Nvidia has staked a large part of its future on the idea that GPUs and their massively parallel architectures can replace CPUs for a big chunk of computational jobs. But parallel programming on one device is tough, across two incompatible devices is very difficult, and across clusters of hybrid machines can be very tricky indeed. That's why Nvidia's CUDA parallel programming environment is probably as important as any chip or Tesla GPU co-processor that Nvidia will ever ship.
Nvidia figured out even before the first Tesla GPU co-processors came to market a few years back that programming tools were going to be the lubricant that got the Teslas moving for HPC and commercial applications. And to its credit, Nvidia has put a lot of work into making hybrid and parallel programming easier than it has been historically. Luckily, some of the techniques that Nvidia has come up to parallelize C and C++ code across the many cores in a GPU can also be applied to the increasingly cored and threaded processors on the market; ditto for the work that The Portland Group has done to get its Fortran compilers to spread their work over GPU and CPU cores.
But the GPU nirvana of transparent and automatic parallelization and optimization of codes running across ceepie-geepie gear is not yet in sight, although Nvidia is taking a few steps closer to it with the CUDA 4.0 release. The software has three key new features: GPUDirect 2.0, unified virtual addressing, and support for the Thrust C++ parallel libraries.
One of the big problems with using CPU-GPU hybrids is that the CPU is in control of everything on the system while the GPU co-processors just hang off the PCI-Express buses, waiting for data to chew on and spit back out to the bus. With GPUDirect 1.0, Nvidia worked with InfiniBand networking adapter makers Mellanox and QLogic to allow for copies of GPU data to be copied out to the system main memory so in the event that one GPU in one server needed data from another server in the cluster, it could go out over the PCI-Express bus and up through the chipset and CPU's memory controller to access that data right there rather than having to go the extra steps of sending a request to the GPU on that second machine and waiting for it to come back through the CPU stack again.
This simple change boosted network communication performance by around 30 per cent, according to Nvidia.

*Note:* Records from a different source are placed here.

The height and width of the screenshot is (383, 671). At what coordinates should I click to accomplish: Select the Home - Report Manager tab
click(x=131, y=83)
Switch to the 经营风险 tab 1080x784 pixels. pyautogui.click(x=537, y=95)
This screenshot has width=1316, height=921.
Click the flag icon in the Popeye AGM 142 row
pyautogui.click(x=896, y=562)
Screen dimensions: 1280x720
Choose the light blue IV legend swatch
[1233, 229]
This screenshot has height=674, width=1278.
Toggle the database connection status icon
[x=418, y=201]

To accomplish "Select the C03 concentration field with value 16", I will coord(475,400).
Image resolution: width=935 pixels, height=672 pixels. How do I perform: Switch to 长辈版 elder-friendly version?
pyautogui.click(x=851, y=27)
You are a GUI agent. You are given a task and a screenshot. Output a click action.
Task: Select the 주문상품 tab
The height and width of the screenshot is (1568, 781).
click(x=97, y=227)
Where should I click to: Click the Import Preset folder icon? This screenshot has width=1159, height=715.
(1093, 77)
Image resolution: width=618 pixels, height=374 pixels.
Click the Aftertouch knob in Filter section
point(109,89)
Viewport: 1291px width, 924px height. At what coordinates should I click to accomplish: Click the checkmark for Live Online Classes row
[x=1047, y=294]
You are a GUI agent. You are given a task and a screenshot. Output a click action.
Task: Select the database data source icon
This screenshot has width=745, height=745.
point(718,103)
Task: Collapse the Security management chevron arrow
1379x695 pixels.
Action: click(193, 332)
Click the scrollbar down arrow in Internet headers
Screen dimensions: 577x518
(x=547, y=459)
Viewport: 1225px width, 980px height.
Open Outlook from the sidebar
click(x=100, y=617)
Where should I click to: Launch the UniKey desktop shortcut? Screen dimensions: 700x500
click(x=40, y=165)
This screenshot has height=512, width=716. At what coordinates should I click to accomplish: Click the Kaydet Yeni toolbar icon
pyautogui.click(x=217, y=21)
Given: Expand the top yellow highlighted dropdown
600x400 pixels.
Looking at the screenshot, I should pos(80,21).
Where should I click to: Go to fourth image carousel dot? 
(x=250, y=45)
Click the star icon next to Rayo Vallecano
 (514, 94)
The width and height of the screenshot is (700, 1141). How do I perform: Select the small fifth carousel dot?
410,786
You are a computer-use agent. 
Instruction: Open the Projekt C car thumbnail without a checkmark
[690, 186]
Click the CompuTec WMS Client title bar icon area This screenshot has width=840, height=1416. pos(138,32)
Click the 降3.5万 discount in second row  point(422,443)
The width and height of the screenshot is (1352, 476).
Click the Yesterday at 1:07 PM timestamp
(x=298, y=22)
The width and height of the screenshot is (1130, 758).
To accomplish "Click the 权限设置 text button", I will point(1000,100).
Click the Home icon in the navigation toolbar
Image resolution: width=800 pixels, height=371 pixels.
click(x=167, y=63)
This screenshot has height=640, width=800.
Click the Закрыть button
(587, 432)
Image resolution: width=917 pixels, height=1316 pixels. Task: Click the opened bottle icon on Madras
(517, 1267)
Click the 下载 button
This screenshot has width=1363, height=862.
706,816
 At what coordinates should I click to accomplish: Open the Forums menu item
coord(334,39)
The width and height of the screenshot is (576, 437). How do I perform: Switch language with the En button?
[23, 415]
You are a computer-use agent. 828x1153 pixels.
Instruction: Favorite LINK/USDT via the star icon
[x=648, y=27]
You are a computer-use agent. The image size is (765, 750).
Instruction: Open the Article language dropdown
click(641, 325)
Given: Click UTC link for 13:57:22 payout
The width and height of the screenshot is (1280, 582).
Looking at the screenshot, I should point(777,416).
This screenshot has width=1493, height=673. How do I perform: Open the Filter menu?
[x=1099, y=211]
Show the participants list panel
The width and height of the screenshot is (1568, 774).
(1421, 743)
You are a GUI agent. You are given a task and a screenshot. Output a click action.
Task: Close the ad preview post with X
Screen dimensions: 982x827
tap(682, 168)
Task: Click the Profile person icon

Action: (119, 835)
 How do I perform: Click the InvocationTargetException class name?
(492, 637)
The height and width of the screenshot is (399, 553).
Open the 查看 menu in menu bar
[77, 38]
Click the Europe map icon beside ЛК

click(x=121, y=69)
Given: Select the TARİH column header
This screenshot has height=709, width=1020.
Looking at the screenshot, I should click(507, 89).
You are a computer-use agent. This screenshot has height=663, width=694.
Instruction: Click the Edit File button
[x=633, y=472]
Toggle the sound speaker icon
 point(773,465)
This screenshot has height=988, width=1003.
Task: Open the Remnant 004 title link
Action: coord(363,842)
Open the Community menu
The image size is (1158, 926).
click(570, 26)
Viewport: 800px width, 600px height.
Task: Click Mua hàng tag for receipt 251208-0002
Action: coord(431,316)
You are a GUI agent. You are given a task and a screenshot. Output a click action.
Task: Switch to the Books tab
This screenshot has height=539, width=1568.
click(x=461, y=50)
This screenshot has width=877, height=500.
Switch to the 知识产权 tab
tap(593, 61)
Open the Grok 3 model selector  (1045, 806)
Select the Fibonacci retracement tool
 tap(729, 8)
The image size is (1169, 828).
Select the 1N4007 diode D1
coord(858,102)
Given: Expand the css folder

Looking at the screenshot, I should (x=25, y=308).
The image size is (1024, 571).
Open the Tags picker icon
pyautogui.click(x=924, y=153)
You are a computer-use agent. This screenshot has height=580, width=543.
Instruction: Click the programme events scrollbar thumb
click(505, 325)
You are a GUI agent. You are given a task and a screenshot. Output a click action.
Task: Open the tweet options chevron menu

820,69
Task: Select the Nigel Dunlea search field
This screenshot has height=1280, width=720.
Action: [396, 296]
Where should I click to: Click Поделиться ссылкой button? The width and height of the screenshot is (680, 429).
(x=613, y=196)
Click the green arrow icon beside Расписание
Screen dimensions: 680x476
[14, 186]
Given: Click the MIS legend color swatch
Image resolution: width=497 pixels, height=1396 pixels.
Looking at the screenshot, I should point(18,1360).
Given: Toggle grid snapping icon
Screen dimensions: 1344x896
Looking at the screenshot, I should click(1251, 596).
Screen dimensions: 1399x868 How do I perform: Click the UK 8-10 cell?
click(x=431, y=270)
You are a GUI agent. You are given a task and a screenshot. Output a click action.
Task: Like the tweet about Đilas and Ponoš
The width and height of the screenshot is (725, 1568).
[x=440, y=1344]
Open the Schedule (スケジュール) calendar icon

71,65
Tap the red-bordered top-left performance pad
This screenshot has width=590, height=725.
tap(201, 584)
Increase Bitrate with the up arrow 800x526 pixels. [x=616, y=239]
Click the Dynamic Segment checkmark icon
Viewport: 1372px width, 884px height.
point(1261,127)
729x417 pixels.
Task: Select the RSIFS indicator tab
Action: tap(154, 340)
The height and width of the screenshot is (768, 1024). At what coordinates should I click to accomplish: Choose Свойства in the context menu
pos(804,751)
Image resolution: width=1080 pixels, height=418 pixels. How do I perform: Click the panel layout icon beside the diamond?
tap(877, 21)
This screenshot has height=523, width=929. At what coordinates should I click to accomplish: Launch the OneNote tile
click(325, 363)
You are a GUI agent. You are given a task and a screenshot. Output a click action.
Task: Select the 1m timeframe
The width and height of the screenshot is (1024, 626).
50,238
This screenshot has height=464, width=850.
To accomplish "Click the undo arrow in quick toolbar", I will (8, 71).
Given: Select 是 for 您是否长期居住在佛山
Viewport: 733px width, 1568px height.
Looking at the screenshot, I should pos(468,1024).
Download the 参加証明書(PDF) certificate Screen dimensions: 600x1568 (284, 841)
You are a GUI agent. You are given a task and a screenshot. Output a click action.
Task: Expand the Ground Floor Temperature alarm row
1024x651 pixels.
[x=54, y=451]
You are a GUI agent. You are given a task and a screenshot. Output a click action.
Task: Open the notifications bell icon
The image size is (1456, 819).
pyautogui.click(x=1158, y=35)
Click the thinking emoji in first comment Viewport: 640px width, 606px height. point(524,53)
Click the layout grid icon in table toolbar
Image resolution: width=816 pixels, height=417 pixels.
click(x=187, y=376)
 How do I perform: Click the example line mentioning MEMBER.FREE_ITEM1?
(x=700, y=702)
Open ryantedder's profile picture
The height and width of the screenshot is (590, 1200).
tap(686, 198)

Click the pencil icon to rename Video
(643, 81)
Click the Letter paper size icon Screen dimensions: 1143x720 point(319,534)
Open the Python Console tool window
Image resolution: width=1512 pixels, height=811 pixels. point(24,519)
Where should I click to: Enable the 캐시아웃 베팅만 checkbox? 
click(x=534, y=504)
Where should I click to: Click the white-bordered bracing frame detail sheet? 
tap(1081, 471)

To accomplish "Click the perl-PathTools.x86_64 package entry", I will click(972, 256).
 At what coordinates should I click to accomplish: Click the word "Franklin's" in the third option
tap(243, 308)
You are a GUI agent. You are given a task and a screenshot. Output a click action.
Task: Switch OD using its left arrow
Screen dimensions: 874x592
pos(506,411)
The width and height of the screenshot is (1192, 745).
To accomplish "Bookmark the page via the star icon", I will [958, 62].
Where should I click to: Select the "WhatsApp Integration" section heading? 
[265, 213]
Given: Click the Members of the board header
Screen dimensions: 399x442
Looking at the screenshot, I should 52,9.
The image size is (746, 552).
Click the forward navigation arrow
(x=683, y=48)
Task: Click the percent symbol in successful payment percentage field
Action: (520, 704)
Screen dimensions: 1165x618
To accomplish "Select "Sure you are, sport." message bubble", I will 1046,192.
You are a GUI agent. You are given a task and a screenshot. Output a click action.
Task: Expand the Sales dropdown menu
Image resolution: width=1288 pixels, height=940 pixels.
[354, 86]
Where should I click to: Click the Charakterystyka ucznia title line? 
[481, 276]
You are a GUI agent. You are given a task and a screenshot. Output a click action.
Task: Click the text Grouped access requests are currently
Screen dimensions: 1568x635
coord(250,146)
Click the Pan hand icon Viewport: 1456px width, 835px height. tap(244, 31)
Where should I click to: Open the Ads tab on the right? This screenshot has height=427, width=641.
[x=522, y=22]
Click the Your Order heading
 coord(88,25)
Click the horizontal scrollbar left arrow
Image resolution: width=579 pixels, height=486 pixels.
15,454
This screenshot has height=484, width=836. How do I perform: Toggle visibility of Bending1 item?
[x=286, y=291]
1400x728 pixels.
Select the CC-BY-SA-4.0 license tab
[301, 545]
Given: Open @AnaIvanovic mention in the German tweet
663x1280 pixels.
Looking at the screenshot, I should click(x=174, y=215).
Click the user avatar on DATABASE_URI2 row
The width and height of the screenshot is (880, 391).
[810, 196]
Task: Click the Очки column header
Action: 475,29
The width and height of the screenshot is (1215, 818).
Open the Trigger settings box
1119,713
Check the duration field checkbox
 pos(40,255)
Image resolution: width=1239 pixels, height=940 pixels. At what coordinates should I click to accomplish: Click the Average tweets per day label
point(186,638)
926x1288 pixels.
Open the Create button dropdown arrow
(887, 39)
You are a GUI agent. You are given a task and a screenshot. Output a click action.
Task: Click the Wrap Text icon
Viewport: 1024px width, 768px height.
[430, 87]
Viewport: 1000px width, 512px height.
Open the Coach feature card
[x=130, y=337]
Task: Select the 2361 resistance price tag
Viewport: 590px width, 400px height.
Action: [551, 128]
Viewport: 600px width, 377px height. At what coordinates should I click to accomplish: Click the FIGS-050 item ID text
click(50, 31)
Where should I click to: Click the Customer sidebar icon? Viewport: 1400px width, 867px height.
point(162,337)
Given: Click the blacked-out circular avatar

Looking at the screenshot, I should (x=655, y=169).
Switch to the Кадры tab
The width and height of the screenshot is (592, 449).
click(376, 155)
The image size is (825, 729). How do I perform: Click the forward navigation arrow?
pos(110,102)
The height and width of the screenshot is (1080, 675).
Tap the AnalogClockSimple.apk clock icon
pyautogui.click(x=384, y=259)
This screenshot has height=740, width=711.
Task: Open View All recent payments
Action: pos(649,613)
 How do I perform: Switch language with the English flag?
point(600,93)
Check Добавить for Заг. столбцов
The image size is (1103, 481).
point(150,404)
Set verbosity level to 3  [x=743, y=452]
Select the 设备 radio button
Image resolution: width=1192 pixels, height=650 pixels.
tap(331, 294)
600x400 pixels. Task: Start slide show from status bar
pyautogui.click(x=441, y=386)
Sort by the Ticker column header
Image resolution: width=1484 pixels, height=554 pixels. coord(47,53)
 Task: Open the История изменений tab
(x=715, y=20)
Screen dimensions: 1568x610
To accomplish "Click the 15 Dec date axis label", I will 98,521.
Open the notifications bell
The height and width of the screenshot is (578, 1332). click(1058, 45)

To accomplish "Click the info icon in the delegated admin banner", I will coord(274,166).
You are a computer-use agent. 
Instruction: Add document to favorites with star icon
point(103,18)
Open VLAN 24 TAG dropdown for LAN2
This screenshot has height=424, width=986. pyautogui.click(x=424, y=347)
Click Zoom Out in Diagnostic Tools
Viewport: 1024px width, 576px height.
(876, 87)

With GPUDirect 2.0, which is embedded in the CUDA 4.0 toolkit, a GPU co-processor in the system has a new driver stack that allows it to talk directly to another GPU on the same system over the PCI-Express bus, getting the system chipset, CPU memory controller, and system main memory out of the loop entirely.
In a future CUDA release, says Sumit Gupta, senior product manager of the Tesla line, the GPUDirect software will be tweaked so GPUs on different servers within a cluster of machines can directly access information from each other over InfiniBand links without getting the CPUs in the act at all with the copies of data into system main memory. So there will be peer-to-peer communication between GPUs over the PCI-Express bus within a system as well as between GPUs linked to each other over InfiniBand links that lash together multiple servers. (Which once again begs the question, what will you need the CPU for? Oh, right, the operating system that holds the C, C++, or Fortran code.)
The Message Passing Interface (MPI) protocol commonly used for clustering x64-based servers together into parallel machines is not able to use the GPUDirect 2.0 functionality yet, according to Gupta, but in the CUDA 4.0 release functionality similar to GPUDirect 1.0 allows for data inside of GPUs to be moved to system memory and be available for MPI collective operations. Modified versions of MPI, such as OpenMPI, can move data from and to the GPU memory over InfiniBand when applications do an MPI send or receive operation.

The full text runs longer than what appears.